Etwa 233 000 Euro wird der Ausbau des 570 Meter langen Weges mit Betonsteinpflaster in etwa kosten, berichtet Rasmus Krebs vom Fehrbelliner Rathaus. Knapp 14 000 Euro entfallen dabei auf die Zufahrten, die die Anlieger selbst bezahlen müssen. Den Rest der Summe teilen sich die Gemeinde und die Grundstücksbesitzer. Die Summen, die auf die Einzelnen entfallen, scheinen angesichts der Mienen der etwa 30 Anwesenden nicht ganz gering – dennoch heben 19 von ihnen die Hand, als sie gefragt werden, ob die Straße ausgebaut werden soll. Der Ortsbeirat beugt sich dem Votum mit drei Ja-Stimmen, einer Gegenstimme und einer Enthaltung.

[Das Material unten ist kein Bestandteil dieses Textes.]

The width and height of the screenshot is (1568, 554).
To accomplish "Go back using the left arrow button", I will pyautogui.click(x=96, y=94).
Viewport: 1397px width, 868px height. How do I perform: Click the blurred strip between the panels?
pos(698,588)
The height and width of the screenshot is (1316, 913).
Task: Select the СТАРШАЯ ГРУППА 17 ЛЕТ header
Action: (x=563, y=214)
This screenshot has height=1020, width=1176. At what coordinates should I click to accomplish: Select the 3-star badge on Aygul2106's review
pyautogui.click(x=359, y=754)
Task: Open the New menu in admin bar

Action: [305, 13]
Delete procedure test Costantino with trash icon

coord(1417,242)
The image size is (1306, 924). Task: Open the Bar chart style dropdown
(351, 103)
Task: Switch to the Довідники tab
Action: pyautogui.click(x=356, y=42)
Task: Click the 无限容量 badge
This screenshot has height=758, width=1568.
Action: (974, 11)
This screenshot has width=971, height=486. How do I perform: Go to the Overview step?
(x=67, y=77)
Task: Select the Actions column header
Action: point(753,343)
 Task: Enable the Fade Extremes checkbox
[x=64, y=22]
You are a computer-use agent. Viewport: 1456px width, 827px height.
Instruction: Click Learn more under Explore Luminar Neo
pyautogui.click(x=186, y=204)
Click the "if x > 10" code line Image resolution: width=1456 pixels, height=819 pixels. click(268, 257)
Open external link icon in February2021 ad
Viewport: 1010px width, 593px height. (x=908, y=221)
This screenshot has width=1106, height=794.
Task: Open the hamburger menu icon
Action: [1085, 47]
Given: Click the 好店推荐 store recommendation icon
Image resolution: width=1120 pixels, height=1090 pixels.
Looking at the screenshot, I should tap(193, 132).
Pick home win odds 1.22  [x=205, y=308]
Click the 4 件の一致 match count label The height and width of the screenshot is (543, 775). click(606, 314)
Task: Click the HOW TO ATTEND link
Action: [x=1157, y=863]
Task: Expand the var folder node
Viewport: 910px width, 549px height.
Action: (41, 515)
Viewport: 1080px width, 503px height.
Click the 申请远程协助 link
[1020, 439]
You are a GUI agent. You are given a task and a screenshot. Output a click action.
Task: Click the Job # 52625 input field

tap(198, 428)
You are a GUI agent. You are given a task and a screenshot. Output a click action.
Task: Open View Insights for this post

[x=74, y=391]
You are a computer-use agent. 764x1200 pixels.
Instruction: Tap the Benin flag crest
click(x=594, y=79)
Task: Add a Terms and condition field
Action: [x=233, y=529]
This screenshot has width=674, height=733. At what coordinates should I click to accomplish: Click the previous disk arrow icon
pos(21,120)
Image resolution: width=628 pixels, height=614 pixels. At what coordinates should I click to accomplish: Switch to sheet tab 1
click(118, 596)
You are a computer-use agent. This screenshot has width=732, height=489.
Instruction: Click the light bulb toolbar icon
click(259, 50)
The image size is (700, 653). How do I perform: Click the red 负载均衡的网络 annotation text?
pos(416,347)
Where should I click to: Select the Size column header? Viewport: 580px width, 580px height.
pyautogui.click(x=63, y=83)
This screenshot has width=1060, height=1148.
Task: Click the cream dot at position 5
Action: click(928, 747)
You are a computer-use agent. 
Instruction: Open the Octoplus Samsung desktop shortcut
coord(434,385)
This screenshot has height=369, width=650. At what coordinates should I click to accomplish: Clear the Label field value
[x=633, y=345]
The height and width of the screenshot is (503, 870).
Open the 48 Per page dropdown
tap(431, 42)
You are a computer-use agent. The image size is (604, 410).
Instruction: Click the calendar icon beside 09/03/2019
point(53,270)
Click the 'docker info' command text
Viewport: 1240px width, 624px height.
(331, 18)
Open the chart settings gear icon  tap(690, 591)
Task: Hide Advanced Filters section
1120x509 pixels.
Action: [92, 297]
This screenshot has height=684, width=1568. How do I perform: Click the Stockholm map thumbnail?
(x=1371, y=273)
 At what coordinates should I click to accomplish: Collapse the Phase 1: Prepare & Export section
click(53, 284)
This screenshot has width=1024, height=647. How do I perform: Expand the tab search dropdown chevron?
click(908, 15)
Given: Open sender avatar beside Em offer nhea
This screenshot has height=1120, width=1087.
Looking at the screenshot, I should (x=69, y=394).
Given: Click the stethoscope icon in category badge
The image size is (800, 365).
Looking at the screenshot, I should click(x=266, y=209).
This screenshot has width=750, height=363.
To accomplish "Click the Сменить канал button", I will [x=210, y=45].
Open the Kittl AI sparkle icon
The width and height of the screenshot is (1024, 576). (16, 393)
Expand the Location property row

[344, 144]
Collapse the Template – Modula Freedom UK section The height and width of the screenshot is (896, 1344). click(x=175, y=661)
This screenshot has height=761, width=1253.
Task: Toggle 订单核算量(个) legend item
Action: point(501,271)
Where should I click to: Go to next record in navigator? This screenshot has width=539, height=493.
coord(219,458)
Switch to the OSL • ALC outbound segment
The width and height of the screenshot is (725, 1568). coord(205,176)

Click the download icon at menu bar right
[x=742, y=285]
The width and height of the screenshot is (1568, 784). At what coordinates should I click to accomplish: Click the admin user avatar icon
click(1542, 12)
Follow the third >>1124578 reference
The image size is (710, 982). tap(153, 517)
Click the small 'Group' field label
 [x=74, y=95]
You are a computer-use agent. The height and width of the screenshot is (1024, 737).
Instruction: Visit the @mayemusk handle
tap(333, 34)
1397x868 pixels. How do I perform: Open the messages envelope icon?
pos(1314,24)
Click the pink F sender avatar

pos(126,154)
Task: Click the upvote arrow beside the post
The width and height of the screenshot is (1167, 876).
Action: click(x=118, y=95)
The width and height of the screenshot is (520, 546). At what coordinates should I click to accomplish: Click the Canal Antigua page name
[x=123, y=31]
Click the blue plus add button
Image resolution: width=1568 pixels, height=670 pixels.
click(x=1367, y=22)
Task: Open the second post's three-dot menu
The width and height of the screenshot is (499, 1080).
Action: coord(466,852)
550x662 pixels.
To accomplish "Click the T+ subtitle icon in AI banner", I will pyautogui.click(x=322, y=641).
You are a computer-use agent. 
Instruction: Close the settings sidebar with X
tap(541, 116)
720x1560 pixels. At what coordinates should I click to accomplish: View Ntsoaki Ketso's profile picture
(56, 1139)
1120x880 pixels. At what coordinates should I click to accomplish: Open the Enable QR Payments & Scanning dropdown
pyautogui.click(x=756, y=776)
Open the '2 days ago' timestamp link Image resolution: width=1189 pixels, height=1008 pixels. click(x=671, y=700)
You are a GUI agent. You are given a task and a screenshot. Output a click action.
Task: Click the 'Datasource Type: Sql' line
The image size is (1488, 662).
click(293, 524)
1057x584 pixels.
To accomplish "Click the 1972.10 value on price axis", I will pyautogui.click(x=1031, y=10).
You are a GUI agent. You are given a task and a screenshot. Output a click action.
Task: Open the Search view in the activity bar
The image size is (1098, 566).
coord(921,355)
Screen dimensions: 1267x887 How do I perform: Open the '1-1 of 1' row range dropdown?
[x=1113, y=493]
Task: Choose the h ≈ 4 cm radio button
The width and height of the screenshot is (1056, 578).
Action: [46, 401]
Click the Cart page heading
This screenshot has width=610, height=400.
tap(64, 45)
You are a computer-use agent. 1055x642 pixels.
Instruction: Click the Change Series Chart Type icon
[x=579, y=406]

Dem kurzen Aufbegehren der letzten Kritiker unter den Anliegern wird zuvor sowohl von Ortsbeiratsmitgliedern als auch von anderen Anwohnern widersprochen. Dass die neue Straße nach dem Ausbau zu einer Rennstrecke werden könnte oder mit ihren drei bis fünf Metern nicht breit genug für den Begegnungsverkehr wäre, will vor allem Ursel Gröer nicht hören. „Macht doch nicht so ein Drama draus“, sagt sie. „Man macht Lichthupe und fährt ein bisschen zur Seite, dann geht das schon mit dem Aneinandervorbeifahren.“ Zum anderen Problem meint sie nur lakonisch, dass die schlimmsten Temposünder in der ruhigen Sackgasse mit der erlaubten Höchstgeschwindigkeit von 30 Kilometern pro Stunde ohnehin die Anlieger selbst seien.